We shall rectify your personal data if:

(a) we process your personal data;

(b) we are satisfied that the personal data in question are inaccurate;

(c) you submit a data correction request (“DCR”) to us; and

(d) we are satisfied that the correction in the DCR is accurate.

We may verify any and all data provided to us. We shall taking account of available technology and the cost of implementation, take reasonable steps, including technical measures, to communicate the rectification of your personal data to recipients of such personal data (if any). However, we shall not communicate the rectification of personal data to recipients if the communication to such recipients is either impossible or involves a disproportionate effort.

5. In “VIII. Miscellaneous”:

The following shall be inserted as the last sentence of the section:

• The original of this Agreement is written in the English language. In the event of any conflict between the English and other language versions, the English version shall prevail.

These additional terms form part of the Policy. Except as expressly amended by these additional terms, the terms of the Policy shall remain in full force and effect. If there is a conflict with the terms set out in the Policy, these additional terms shall prevail to the extent of that conflict. If you do not agree to the terms of this Policy, please do not use the Application and Services.

Addendum - Additional terms relating to Malaysia

If you reside or are in Malaysia and register for a User Account and access or use the Application and Services, the terms of our standard privacy policy (the “Policy”) will apply to all Personal Information that we collect about you, except as indicated below:

1. References to the Personal Data Protection Act 2012 of Singapore:

Throughout the Policy (e.g. In the first paragraph of the Policy), references to the “Personal Data Protection Act 2012 (No. 26 of 2012) of Singapore” shall be deleted and replaced with the “Personal Data Protection Act 2010 of Malaysia”.

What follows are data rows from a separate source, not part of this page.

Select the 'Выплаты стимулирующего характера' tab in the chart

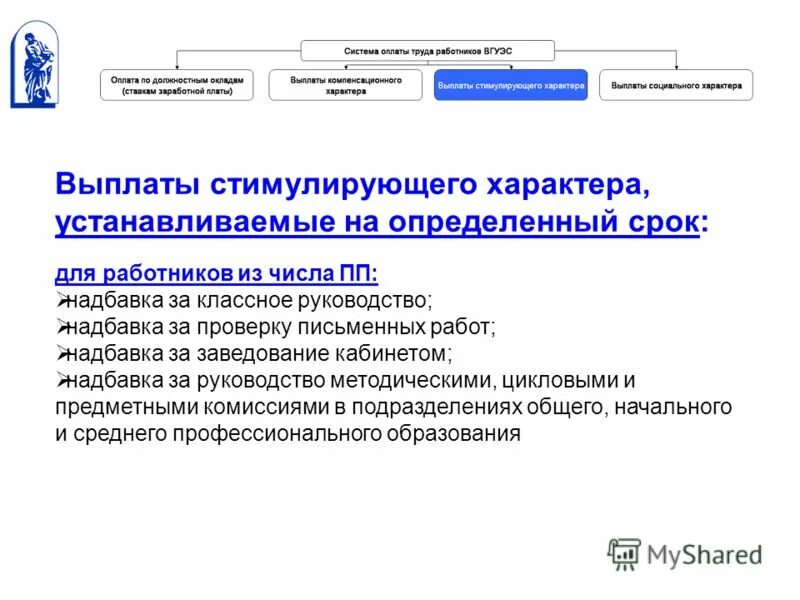tap(512, 87)
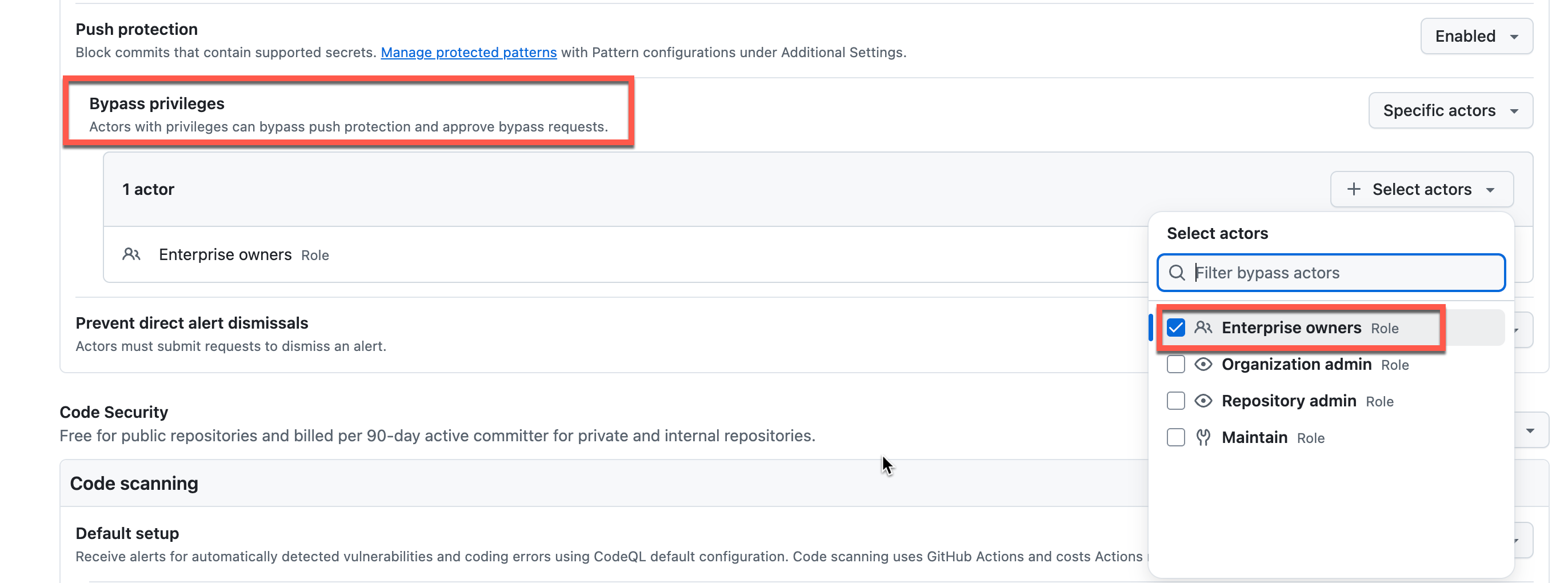Focus the Filter bypass actors field
This screenshot has width=1568, height=583.
pos(1339,273)
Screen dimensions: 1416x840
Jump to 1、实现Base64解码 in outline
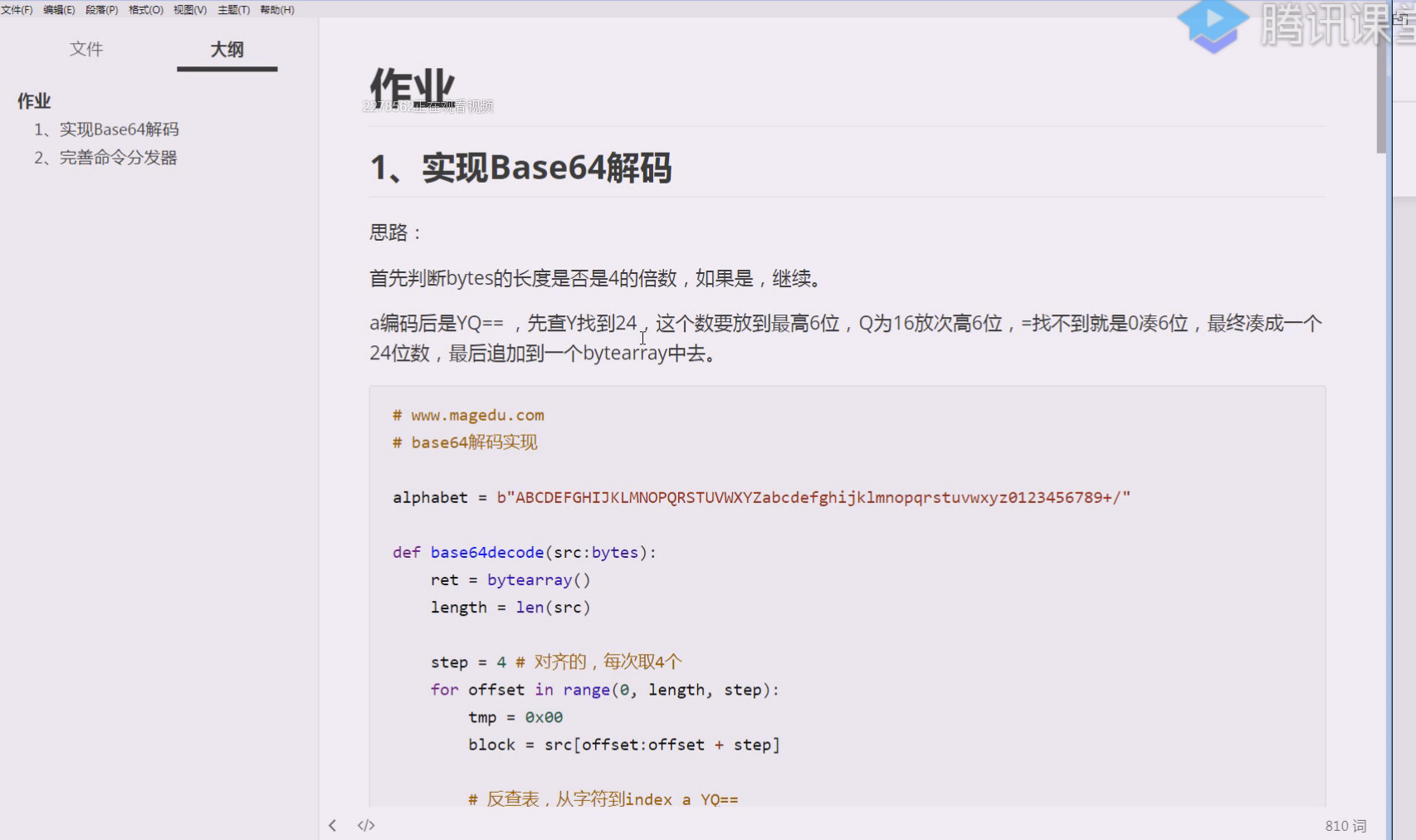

2. In “I. Information We Collect”:

The final bullet point of the “Personal Information” paragraph is to be replaced with the following:

• any other information that you may provide while accessing or using the Application and Services, which comprises “personal data” within the meaning of the Personal Data Protection Act 2010 of Malaysia (“PDPA”), and other applicable laws

3. In “VIII. Miscellaneous”:

The following shall be inserted as the last sentence of the section:

• The original of this Agreement is written in the English language. In the event of any conflict between the English and other language versions, the English version shall prevail.

These additional terms form part of the Policy. Except as expressly amended by these additional terms, the terms of the Policy shall remain in full force and effect. If there is a conflict with the terms set out in the Policy, these additional terms shall prevail to the extent of that conflict. If you do not agree to the terms of this Policy, please do not use the Application and Services.